Dozens of residents of Orange, California, gathered in the town’s historic square to celebrate the Chamber of Commerce’s centennial anniversary on Aug. 17. The chamber also recognized the city’s gold medal volleyball Olympian Annie Drews.
The Orange Chamber of Commerce, founded on Aug. 17, 1921, is a nonprofit organization that advocates on behalf of businesses and focuses on boosting the city’s economy. The chamber’s president, Al Ricci, cut the opening ribbon outside of the chamber’s new office location.
“I’m here to tell you that the Chamber has been at the table for the last 100 years, and we will be at the table for the next 100 years,” Ricci said.
Officials also praised Drews for being among the first in this county’s history to achieve a gold medal in volleyball.
“This team accomplished something no other women’s U.S. [volleyball] team had to date, and that is bringing home a gold medal. We are so fortunate that one of the members of that team made the wise choice of looking for a place to live out here in Southern California and coming from Indiana,” Mayor Mark Murphy said during the event.
Drews moved to California from her small hometown in Indiana in 2017 to train with the U.S. women’s volleyball team in Anaheim.

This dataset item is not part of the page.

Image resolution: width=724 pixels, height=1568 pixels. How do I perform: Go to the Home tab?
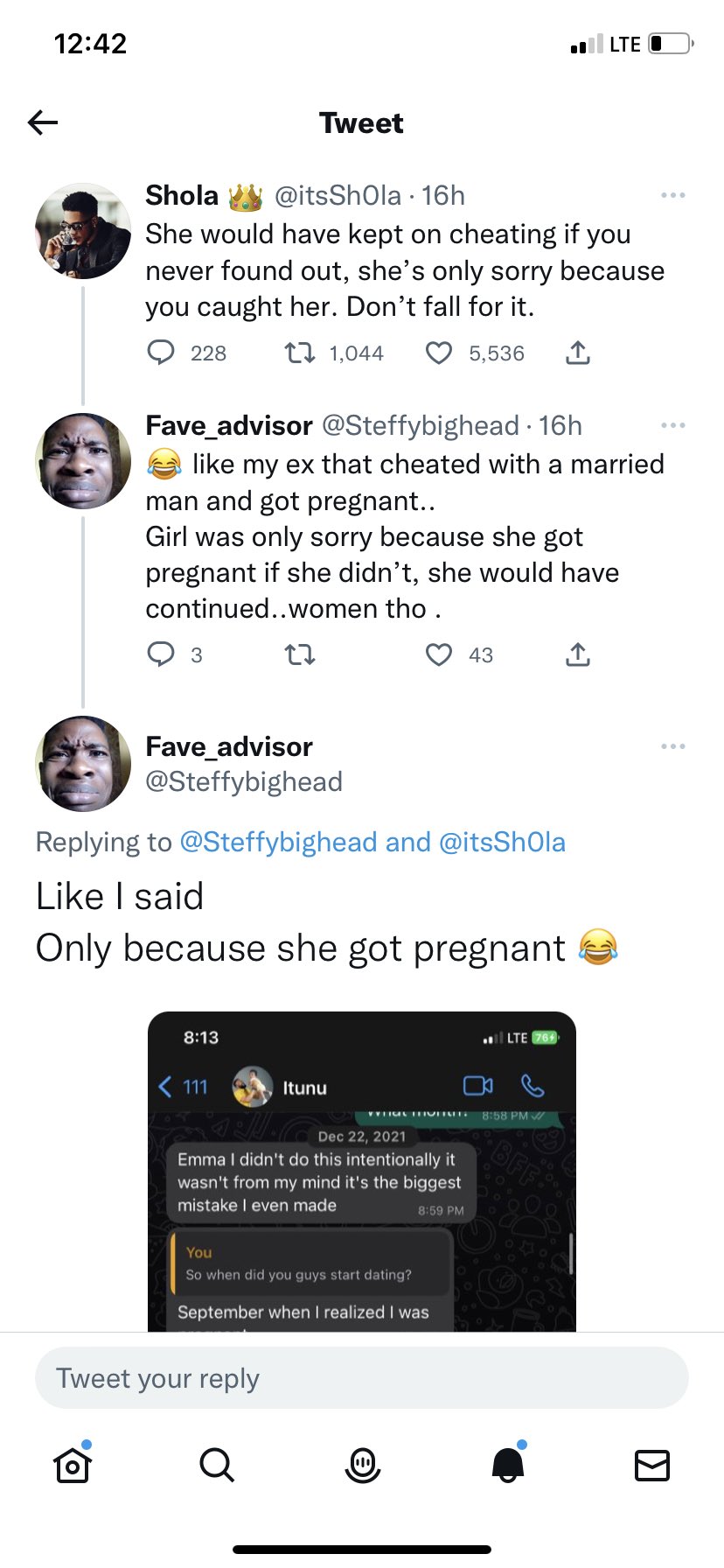tap(73, 1465)
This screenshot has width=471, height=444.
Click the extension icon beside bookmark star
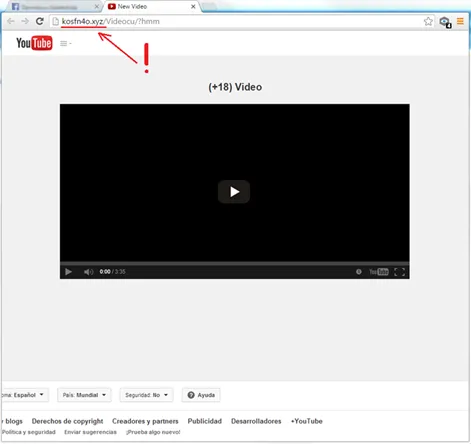coord(445,22)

She recalled living in a small apartment she shared with six teammates and visiting the Orange Plaza to destress from her intense weekly training.

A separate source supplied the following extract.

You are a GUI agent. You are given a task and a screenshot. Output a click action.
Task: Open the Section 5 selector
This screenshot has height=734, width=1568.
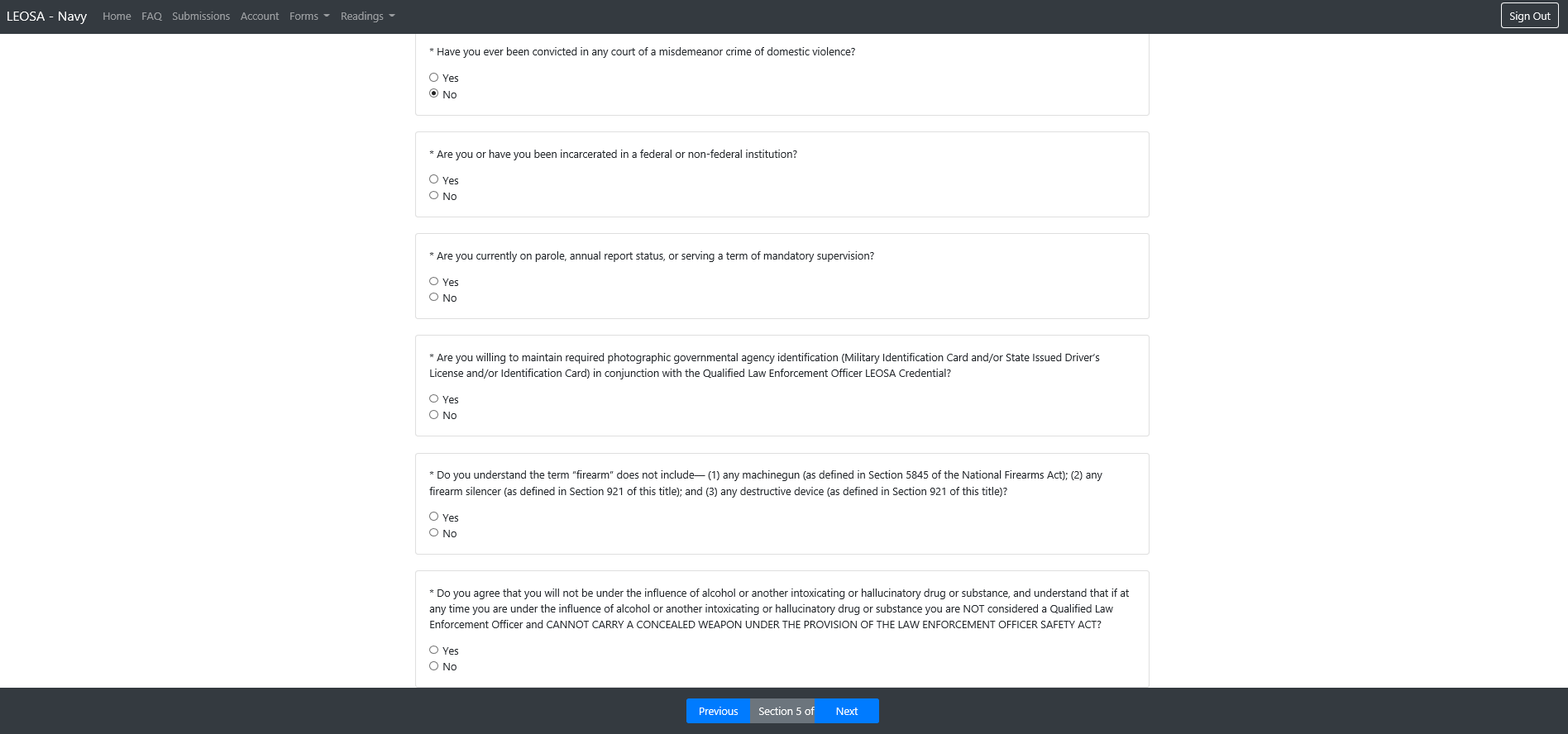pyautogui.click(x=785, y=711)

“On Sundays, I would go to church, and I would get a coffee, just walk around, and it felt like a little slice of my small town in California,” Drews said at the event.
“Fast forward to now, 2021, and that Olympic dream has come to fruition with the US Women’s National Team, but also my old town Orange dream has also come to fruition. We’re now residents in this community and love it here, and so this is also just very surreal and very special.”

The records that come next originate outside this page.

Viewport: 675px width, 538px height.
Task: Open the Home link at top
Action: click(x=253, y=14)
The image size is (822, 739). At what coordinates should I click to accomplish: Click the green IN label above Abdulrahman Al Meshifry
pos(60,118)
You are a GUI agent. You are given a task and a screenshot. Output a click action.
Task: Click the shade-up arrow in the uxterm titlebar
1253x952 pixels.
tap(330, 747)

Murphy congratulated Drews with a proclamation and announced Aug. 18, 2021, to be “Annie Drew’s Day” in Orange.
Supervisor Don Wagner offered Drews a certificate of recognition for her accomplishment.
“Not only were you competing at the highest level, but competing under circumstances that are genuinely unprecedented in the history of this planet, and for you to accomplish what you did, bring back the gold the way you did, and come back as such a model for America is truly inspiring,” Wagner said.
Wagner congratulated the chamber with a proclamation from the county for supporting the city’s business community for a century.
Murphy praised the chamber’s contributions, saying, “The city lives on the prosperity of business, and small businesses especially, and the chamber is an integral role in all of that.”
Murphy added that the quality of the city’s public services, such as the fire and police departments, along with the city’s quality of life, are dependent on the “prosperity of the business community and the revenues that they generate.”
Congressman Lou Correa recognized the Orange Chamber of Commerce during the event.
“It’s good to be back on Main Street, Orange, California,” Correa said.
“A lot of things happen in this world, a lot of things [are] going on in Washington, D.C. But at the end of the day, we come back, and we answer to you on Main Street. So, keep talking to us, keep screaming at us, make sure we listen and we do what’s right.”